───── GIVEN RECORDS
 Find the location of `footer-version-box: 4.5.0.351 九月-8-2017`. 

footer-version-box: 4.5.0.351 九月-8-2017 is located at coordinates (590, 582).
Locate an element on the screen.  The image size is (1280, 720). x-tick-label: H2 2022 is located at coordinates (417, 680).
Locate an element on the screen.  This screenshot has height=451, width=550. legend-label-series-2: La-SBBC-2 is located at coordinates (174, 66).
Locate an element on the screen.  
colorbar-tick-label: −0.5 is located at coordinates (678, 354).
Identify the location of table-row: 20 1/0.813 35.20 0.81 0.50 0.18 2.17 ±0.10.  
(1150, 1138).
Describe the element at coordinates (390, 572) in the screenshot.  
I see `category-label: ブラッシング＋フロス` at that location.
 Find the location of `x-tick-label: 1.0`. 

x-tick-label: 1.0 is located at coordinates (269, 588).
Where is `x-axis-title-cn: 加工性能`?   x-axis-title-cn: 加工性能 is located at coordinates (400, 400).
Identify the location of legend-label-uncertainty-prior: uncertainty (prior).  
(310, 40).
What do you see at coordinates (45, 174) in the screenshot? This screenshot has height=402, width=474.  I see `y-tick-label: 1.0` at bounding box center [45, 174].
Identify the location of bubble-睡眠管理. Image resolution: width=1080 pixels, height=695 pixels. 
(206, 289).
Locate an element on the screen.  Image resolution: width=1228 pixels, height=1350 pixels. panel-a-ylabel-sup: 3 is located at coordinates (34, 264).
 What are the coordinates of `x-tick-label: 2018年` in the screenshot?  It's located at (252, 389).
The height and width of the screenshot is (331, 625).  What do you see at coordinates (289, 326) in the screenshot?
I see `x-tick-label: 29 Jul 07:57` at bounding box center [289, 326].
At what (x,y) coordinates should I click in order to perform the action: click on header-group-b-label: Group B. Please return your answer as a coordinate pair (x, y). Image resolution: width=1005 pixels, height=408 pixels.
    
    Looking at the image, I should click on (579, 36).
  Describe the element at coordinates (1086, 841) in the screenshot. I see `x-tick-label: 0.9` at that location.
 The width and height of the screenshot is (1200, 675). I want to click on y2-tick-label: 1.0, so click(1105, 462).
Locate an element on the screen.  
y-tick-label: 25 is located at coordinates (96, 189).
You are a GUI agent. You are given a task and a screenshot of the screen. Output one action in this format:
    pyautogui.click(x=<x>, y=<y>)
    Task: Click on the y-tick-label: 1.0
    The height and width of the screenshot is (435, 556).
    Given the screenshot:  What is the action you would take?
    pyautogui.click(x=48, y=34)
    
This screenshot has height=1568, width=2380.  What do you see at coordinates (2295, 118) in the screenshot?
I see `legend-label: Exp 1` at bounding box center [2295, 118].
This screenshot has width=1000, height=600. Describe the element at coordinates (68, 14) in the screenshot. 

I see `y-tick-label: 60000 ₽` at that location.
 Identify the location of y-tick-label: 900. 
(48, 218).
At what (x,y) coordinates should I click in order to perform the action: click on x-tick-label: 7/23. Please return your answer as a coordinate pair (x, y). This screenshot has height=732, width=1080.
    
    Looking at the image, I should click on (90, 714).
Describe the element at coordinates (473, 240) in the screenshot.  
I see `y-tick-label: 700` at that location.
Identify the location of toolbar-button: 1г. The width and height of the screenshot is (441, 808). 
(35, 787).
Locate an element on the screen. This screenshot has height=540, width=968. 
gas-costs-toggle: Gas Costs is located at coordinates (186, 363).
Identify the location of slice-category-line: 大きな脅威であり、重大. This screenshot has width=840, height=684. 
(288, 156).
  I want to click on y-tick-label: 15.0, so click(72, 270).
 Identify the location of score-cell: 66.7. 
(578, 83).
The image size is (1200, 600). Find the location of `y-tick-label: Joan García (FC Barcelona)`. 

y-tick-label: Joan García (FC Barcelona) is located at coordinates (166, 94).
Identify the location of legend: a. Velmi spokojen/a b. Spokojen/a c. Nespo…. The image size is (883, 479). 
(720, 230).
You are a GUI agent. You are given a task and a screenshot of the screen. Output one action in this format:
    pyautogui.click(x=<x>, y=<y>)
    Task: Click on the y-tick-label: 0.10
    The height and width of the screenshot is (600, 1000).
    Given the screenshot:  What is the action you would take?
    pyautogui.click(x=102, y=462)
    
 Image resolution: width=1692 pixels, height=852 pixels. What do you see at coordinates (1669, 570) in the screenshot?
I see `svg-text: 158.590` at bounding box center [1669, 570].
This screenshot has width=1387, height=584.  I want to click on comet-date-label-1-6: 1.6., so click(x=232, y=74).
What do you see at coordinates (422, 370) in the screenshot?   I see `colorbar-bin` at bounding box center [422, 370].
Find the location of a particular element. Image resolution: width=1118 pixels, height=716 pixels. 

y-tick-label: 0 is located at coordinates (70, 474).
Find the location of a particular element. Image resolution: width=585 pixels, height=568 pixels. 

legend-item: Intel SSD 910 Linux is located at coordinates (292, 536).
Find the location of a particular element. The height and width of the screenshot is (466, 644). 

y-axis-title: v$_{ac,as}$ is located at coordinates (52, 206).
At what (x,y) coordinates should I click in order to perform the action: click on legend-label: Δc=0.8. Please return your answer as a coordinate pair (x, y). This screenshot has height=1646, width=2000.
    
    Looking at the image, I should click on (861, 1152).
──────────
» ASSIGNMENT: Please transcribe all of the entries above word for word, changing nothing.

» TASK RESPONSE:
 Find the location of `footer-version-box: 4.5.0.351 九月-8-2017`. 

footer-version-box: 4.5.0.351 九月-8-2017 is located at coordinates (590, 582).
Locate an element on the screen.  The image size is (1280, 720). x-tick-label: H2 2022 is located at coordinates (417, 680).
Locate an element on the screen.  This screenshot has height=451, width=550. legend-label-series-2: La-SBBC-2 is located at coordinates (174, 66).
Locate an element on the screen.  
colorbar-tick-label: −0.5 is located at coordinates (678, 354).
Identify the location of table-row: 20 1/0.813 35.20 0.81 0.50 0.18 2.17 ±0.10.  
(1150, 1138).
Describe the element at coordinates (390, 572) in the screenshot.  
I see `category-label: ブラッシング＋フロス` at that location.
 Find the location of `x-tick-label: 1.0`. 

x-tick-label: 1.0 is located at coordinates (269, 588).
Where is `x-axis-title-cn: 加工性能`?   x-axis-title-cn: 加工性能 is located at coordinates (400, 400).
Identify the location of legend-label-uncertainty-prior: uncertainty (prior).  
(310, 40).
What do you see at coordinates (45, 174) in the screenshot? This screenshot has height=402, width=474.  I see `y-tick-label: 1.0` at bounding box center [45, 174].
Identify the location of bubble-睡眠管理. Image resolution: width=1080 pixels, height=695 pixels. 
(206, 289).
Locate an element on the screen.  Image resolution: width=1228 pixels, height=1350 pixels. panel-a-ylabel-sup: 3 is located at coordinates (34, 264).
 What are the coordinates of `x-tick-label: 2018年` in the screenshot?  It's located at (252, 389).
The height and width of the screenshot is (331, 625).  What do you see at coordinates (289, 326) in the screenshot?
I see `x-tick-label: 29 Jul 07:57` at bounding box center [289, 326].
At what (x,y) coordinates should I click in order to perform the action: click on header-group-b-label: Group B. Please return your answer as a coordinate pair (x, y). Image resolution: width=1005 pixels, height=408 pixels.
    
    Looking at the image, I should click on (579, 36).
  Describe the element at coordinates (1086, 841) in the screenshot. I see `x-tick-label: 0.9` at that location.
 The width and height of the screenshot is (1200, 675). I want to click on y2-tick-label: 1.0, so click(1105, 462).
Locate an element on the screen.  
y-tick-label: 25 is located at coordinates (96, 189).
You are a GUI agent. You are given a task and a screenshot of the screen. Output one action in this format:
    pyautogui.click(x=<x>, y=<y>)
    Task: Click on the y-tick-label: 1.0
    The height and width of the screenshot is (435, 556).
    Given the screenshot:  What is the action you would take?
    pyautogui.click(x=48, y=34)
    
This screenshot has height=1568, width=2380.  What do you see at coordinates (2295, 118) in the screenshot?
I see `legend-label: Exp 1` at bounding box center [2295, 118].
This screenshot has width=1000, height=600. Describe the element at coordinates (68, 14) in the screenshot. 

I see `y-tick-label: 60000 ₽` at that location.
 Identify the location of y-tick-label: 900. 
(48, 218).
At what (x,y) coordinates should I click in order to perform the action: click on x-tick-label: 7/23. Please return your answer as a coordinate pair (x, y). This screenshot has height=732, width=1080.
    
    Looking at the image, I should click on (90, 714).
Describe the element at coordinates (473, 240) in the screenshot.  
I see `y-tick-label: 700` at that location.
Identify the location of toolbar-button: 1г. The width and height of the screenshot is (441, 808). 
(35, 787).
Locate an element on the screen. This screenshot has height=540, width=968. 
gas-costs-toggle: Gas Costs is located at coordinates (186, 363).
Identify the location of slice-category-line: 大きな脅威であり、重大. This screenshot has width=840, height=684. 
(288, 156).
  I want to click on y-tick-label: 15.0, so click(72, 270).
 Identify the location of score-cell: 66.7. 
(578, 83).
The image size is (1200, 600). Find the location of `y-tick-label: Joan García (FC Barcelona)`. 

y-tick-label: Joan García (FC Barcelona) is located at coordinates (166, 94).
Identify the location of legend: a. Velmi spokojen/a b. Spokojen/a c. Nespo…. The image size is (883, 479). 
(720, 230).
You are a GUI agent. You are given a task and a screenshot of the screen. Output one action in this format:
    pyautogui.click(x=<x>, y=<y>)
    Task: Click on the y-tick-label: 0.10
    The height and width of the screenshot is (600, 1000).
    Given the screenshot:  What is the action you would take?
    pyautogui.click(x=102, y=462)
    
 Image resolution: width=1692 pixels, height=852 pixels. What do you see at coordinates (1669, 570) in the screenshot?
I see `svg-text: 158.590` at bounding box center [1669, 570].
This screenshot has width=1387, height=584.  I want to click on comet-date-label-1-6: 1.6., so click(x=232, y=74).
What do you see at coordinates (422, 370) in the screenshot?   I see `colorbar-bin` at bounding box center [422, 370].
Find the location of a particular element. Image resolution: width=1118 pixels, height=716 pixels. 

y-tick-label: 0 is located at coordinates (70, 474).
Find the location of a particular element. Image resolution: width=585 pixels, height=568 pixels. 

legend-item: Intel SSD 910 Linux is located at coordinates (292, 536).
Find the location of a particular element. The height and width of the screenshot is (466, 644). 

y-axis-title: v$_{ac,as}$ is located at coordinates (52, 206).
At what (x,y) coordinates should I click in order to perform the action: click on legend-label: Δc=0.8. Please return your answer as a coordinate pair (x, y). This screenshot has height=1646, width=2000.
    
    Looking at the image, I should click on (861, 1152).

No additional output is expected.